◆ Input ◆

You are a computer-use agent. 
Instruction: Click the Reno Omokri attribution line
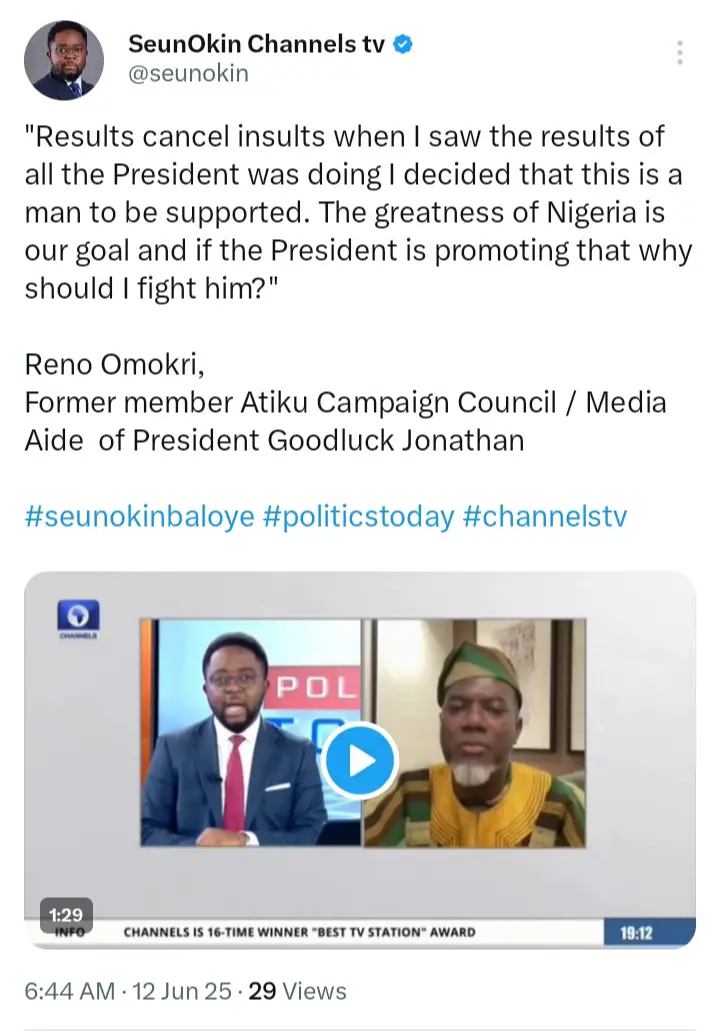(115, 364)
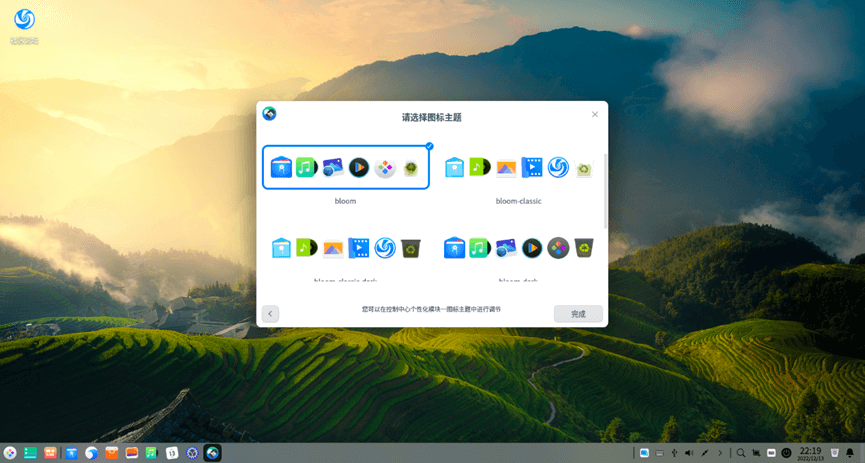Close the icon theme dialog
The height and width of the screenshot is (463, 865).
(x=595, y=114)
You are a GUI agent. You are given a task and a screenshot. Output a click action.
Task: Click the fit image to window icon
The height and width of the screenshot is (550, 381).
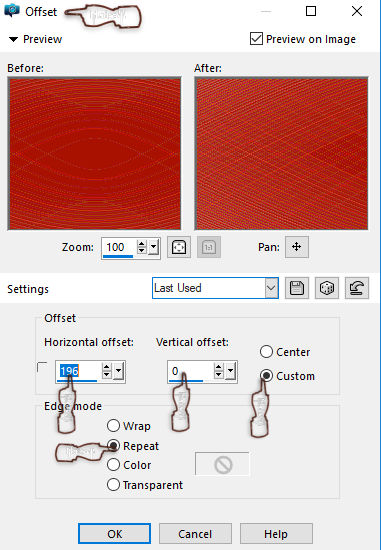point(179,247)
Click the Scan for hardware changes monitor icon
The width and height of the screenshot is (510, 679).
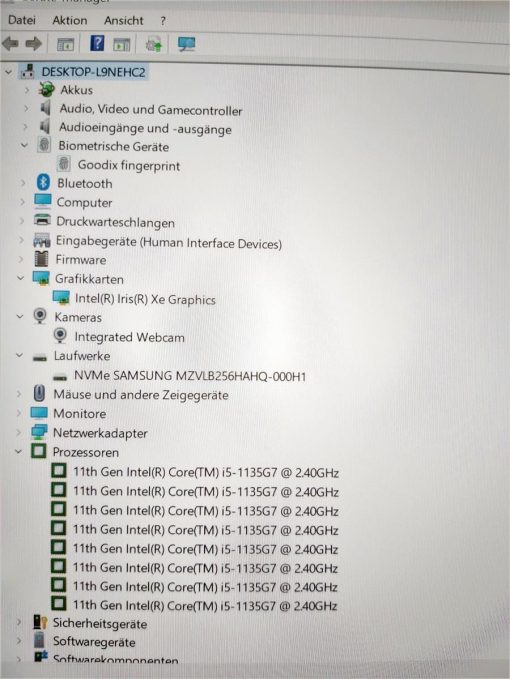[x=187, y=44]
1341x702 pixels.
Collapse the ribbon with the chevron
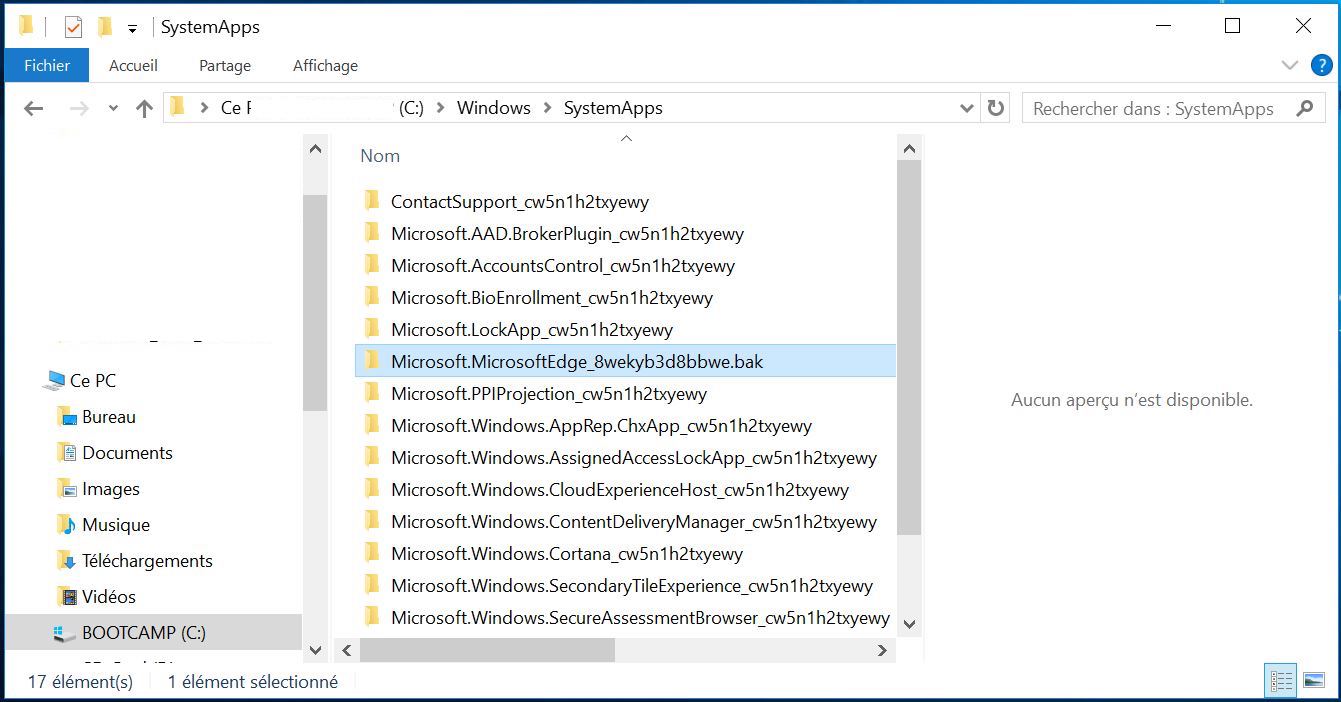pyautogui.click(x=1290, y=65)
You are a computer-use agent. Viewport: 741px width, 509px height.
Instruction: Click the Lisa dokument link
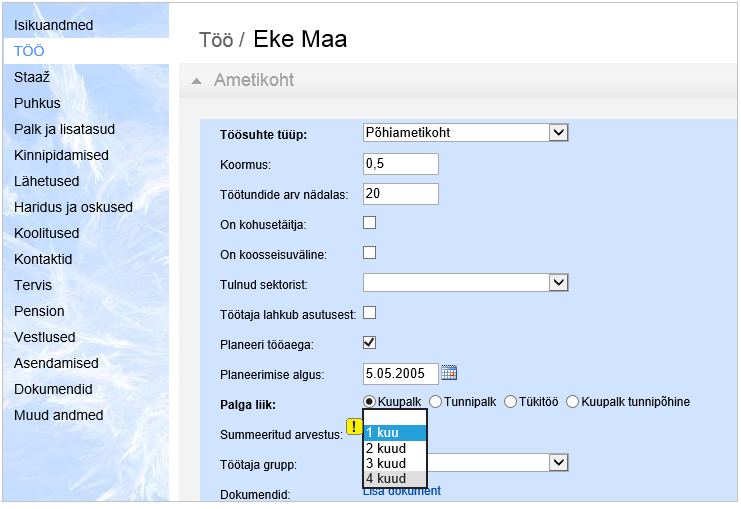(401, 491)
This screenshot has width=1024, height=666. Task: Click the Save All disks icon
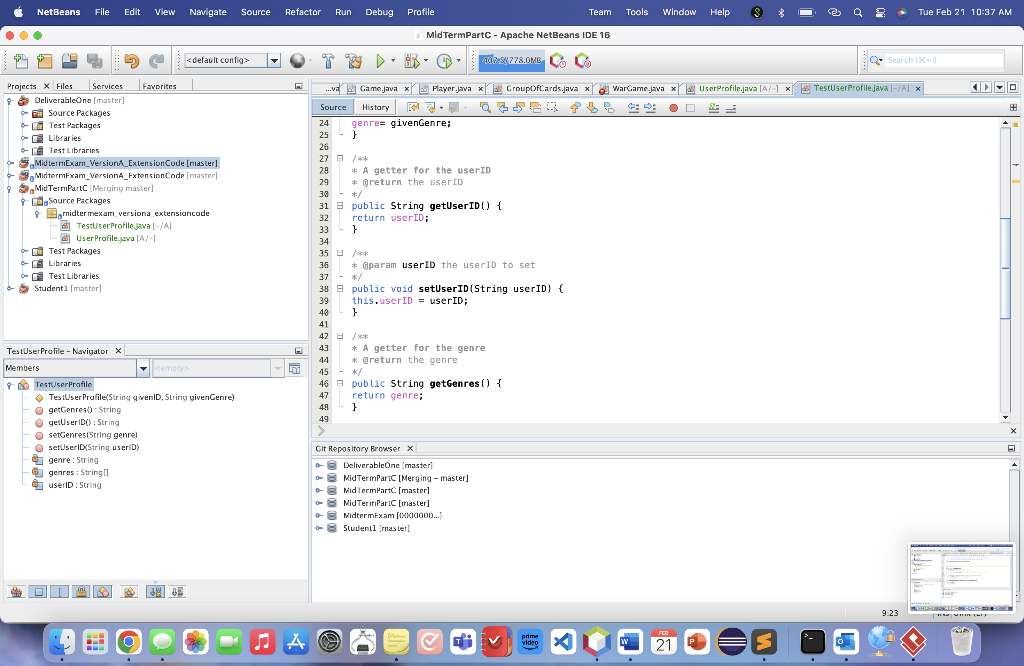[94, 61]
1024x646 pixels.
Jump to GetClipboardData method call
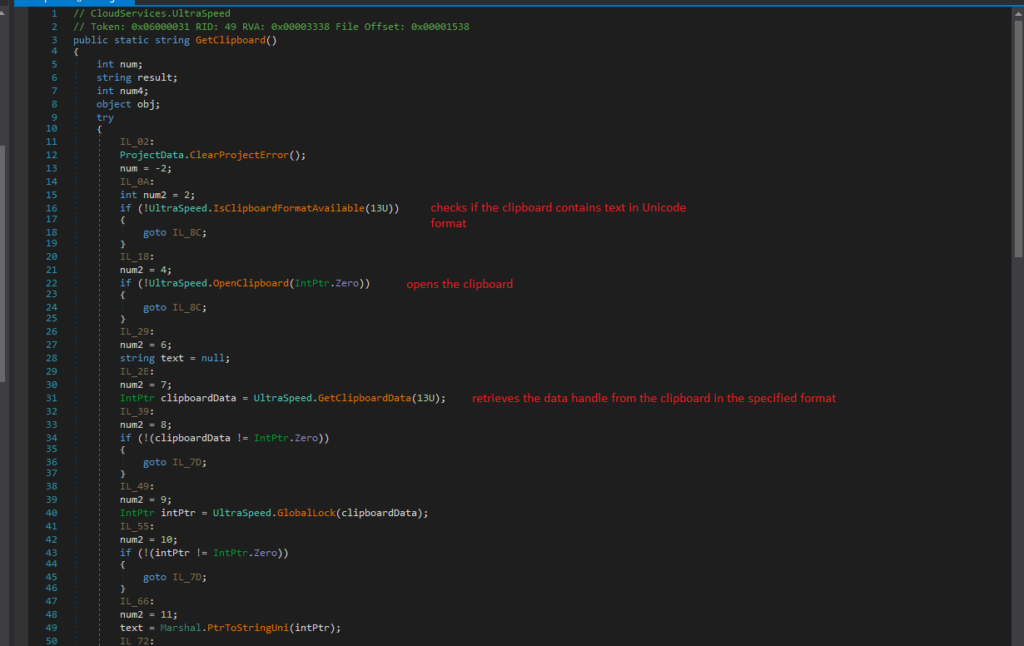(364, 398)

◆ Work instructions ◆
Please restate word for word each line from the one containing "Collapse the ribbon with the chevron" to the end of the data above, without the pictures.

◆ Task solution ◆
Collapse the ribbon with the chevron
pyautogui.click(x=1290, y=65)
You are a computer-use agent. Viewport: 741px width, 509px height.
Instruction: Click the Lisa dokument link
(401, 491)
This screenshot has width=1024, height=666. Task: Click the Save All disks icon
[94, 61]
1024x646 pixels.
Jump to GetClipboardData method call
(364, 398)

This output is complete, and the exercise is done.